### [TO BE DONE]
Format the material as a JSON list of strings, one per line with blank lines skipped: begin at the line that has "Task: Open chart settings gear icon" and stop after the line that has "click(x=648, y=96)". Leave the pictures out of the output.

Pointing data for pages and screens
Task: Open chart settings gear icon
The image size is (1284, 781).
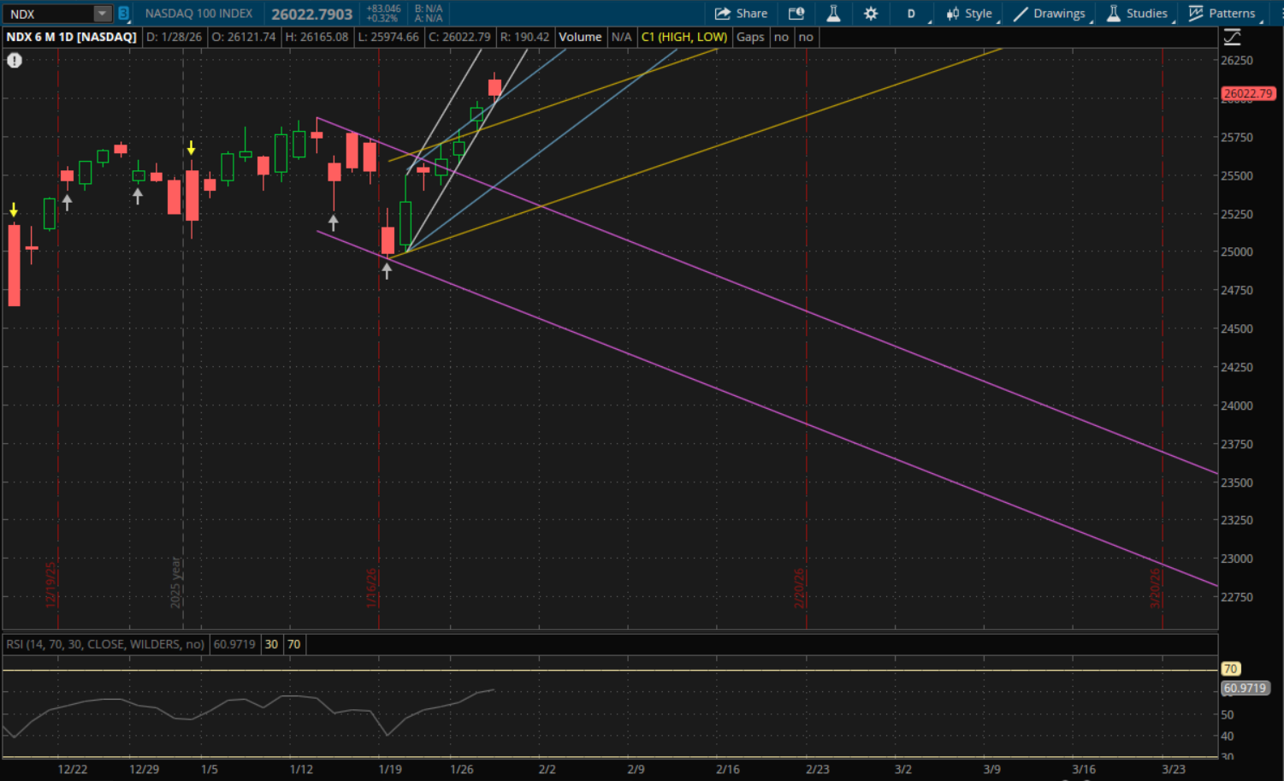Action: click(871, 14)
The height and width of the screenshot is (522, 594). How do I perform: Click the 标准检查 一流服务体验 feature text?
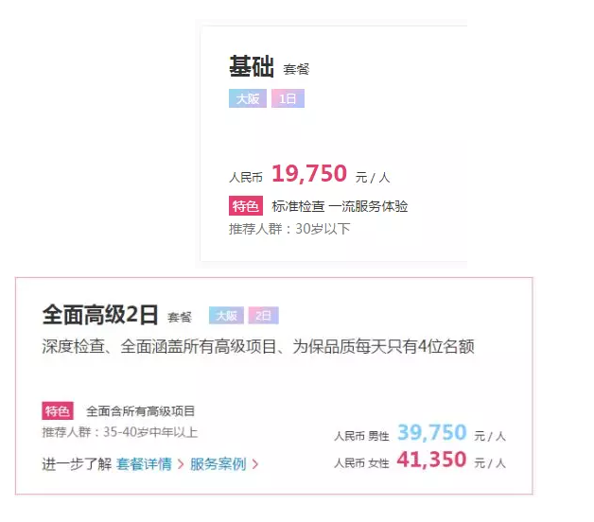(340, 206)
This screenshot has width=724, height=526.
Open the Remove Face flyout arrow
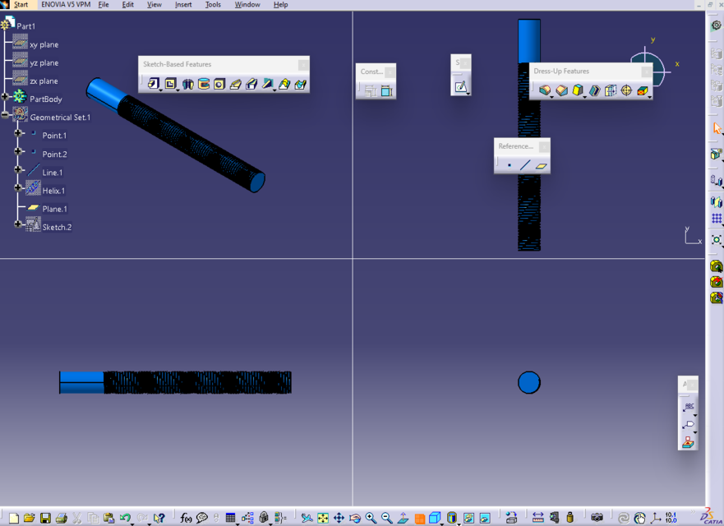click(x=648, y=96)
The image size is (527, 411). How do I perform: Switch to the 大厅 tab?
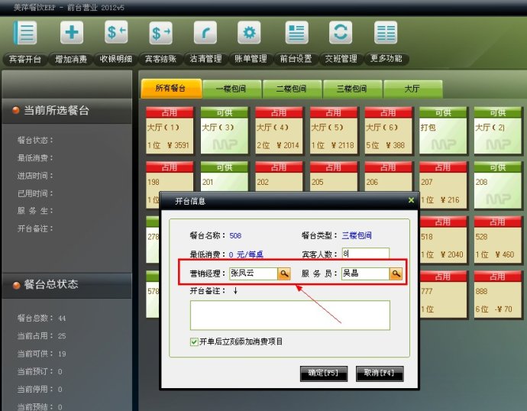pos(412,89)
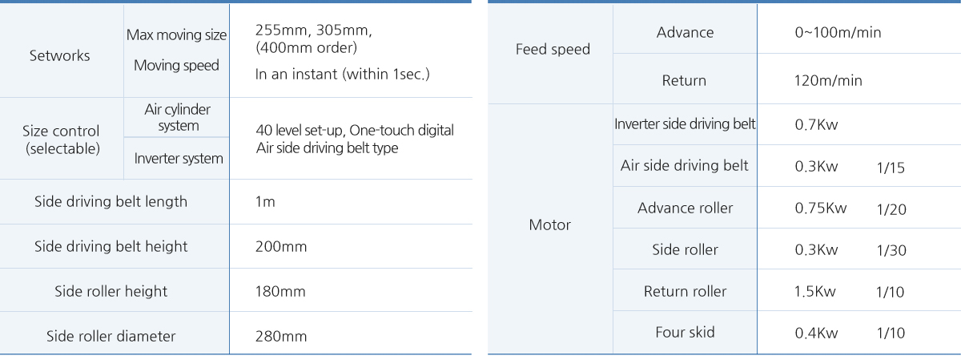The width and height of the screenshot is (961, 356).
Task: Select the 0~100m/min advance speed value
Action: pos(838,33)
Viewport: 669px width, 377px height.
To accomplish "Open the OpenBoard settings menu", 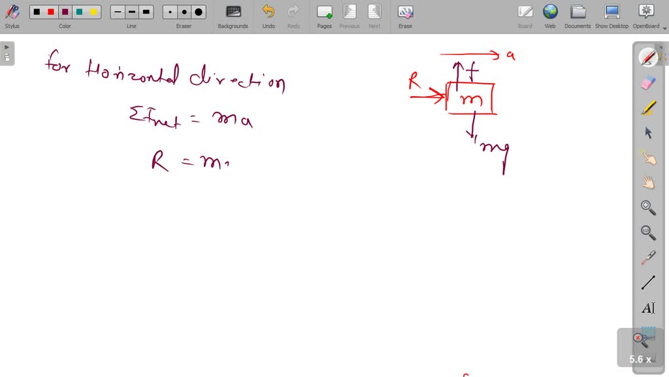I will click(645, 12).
---
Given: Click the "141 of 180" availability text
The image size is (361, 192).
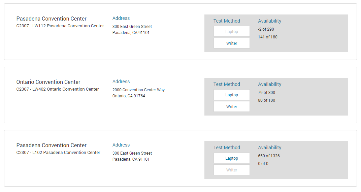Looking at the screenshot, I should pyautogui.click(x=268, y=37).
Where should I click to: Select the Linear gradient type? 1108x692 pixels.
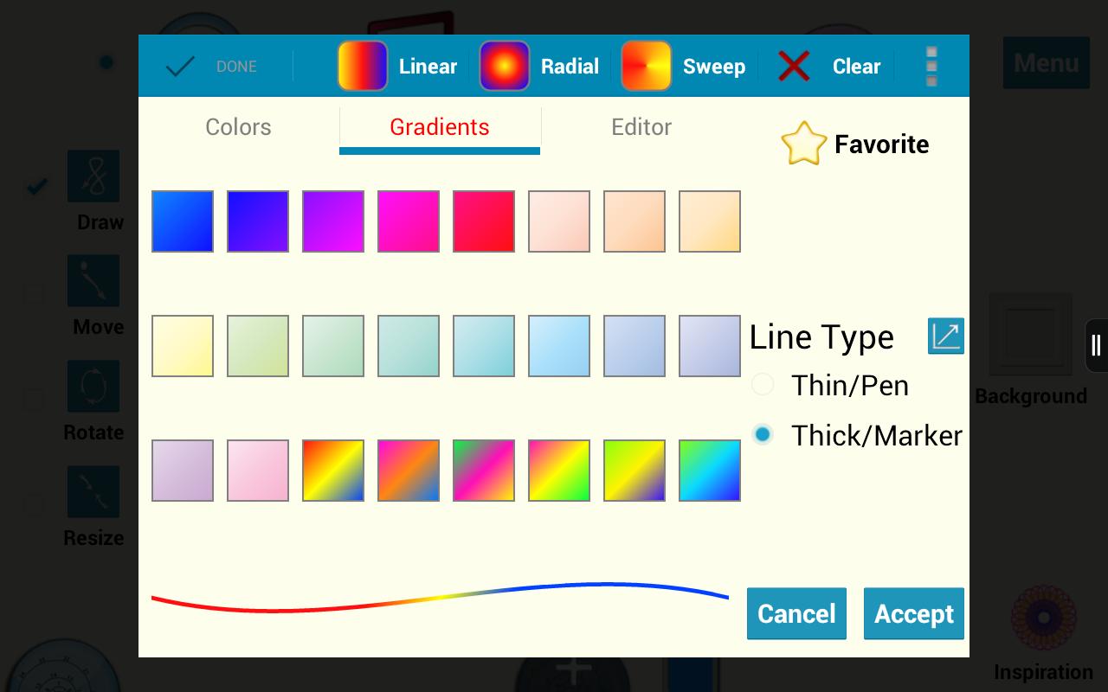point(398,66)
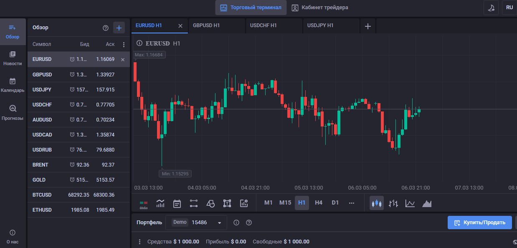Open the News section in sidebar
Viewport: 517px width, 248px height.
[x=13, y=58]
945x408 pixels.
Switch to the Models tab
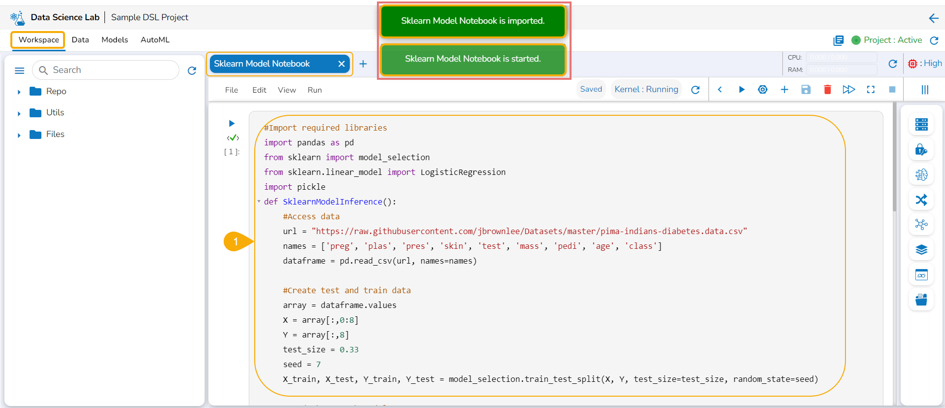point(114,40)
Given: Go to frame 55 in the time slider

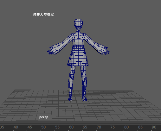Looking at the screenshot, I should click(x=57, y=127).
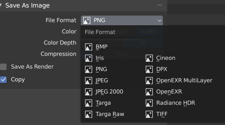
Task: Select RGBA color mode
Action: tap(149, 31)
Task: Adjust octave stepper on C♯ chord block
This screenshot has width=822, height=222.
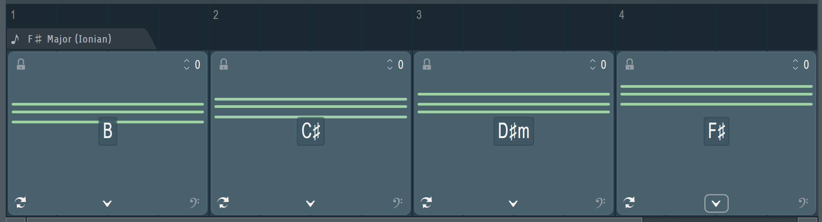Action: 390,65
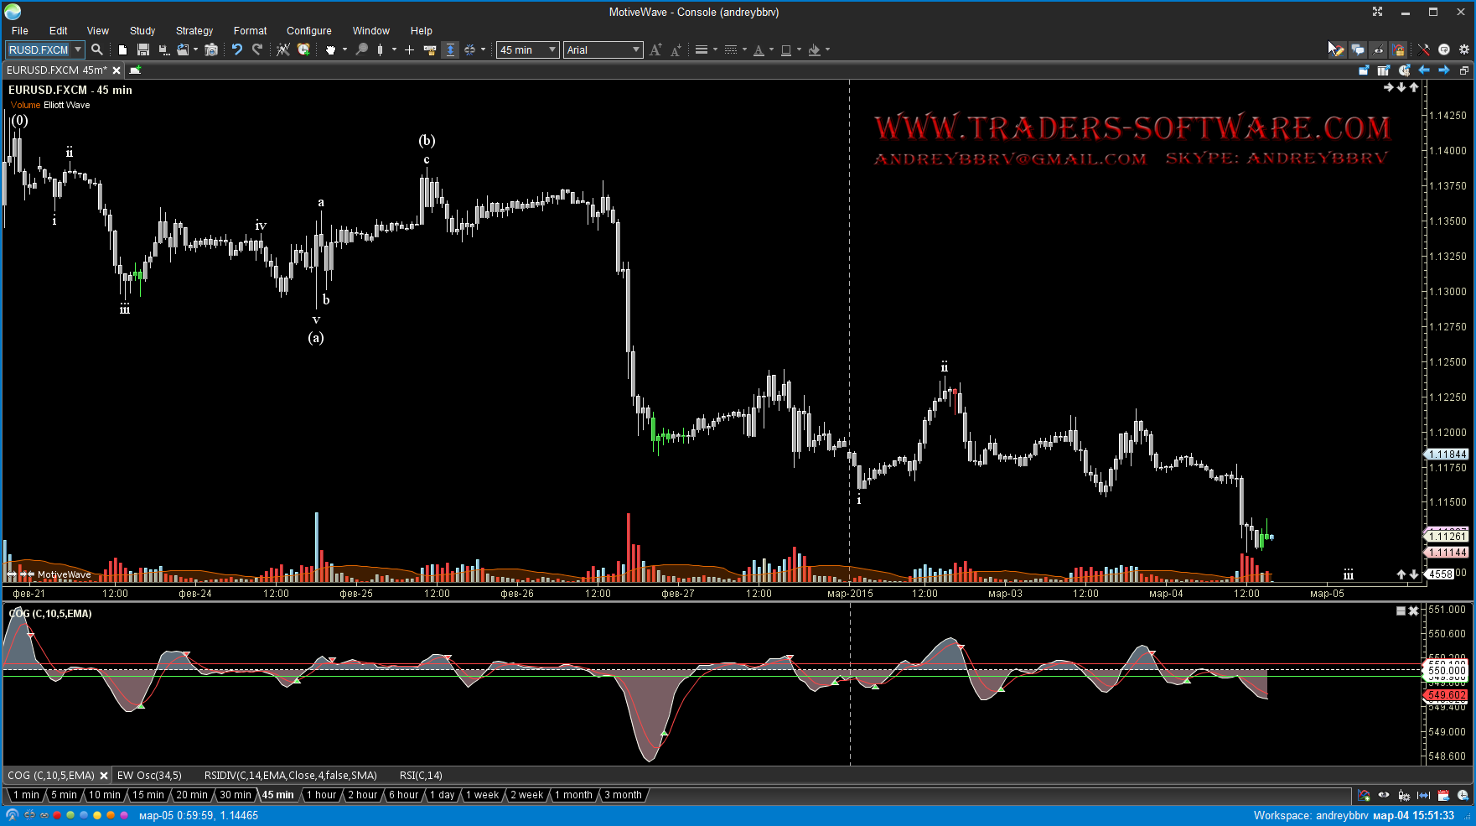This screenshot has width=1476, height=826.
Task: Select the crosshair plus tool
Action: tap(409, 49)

### [SOLUTION TO THIS TASK]
[
  "Task: Open chart settings gear icon",
  "The image size is (1284, 781).",
  "Action: click(871, 14)",
  "The height and width of the screenshot is (522, 594). How do I perform: Click the 标准检查 一流服务体验 feature text?",
  "(340, 206)",
  "This screenshot has width=724, height=526.",
  "Open the Remove Face flyout arrow",
  "click(x=648, y=96)"
]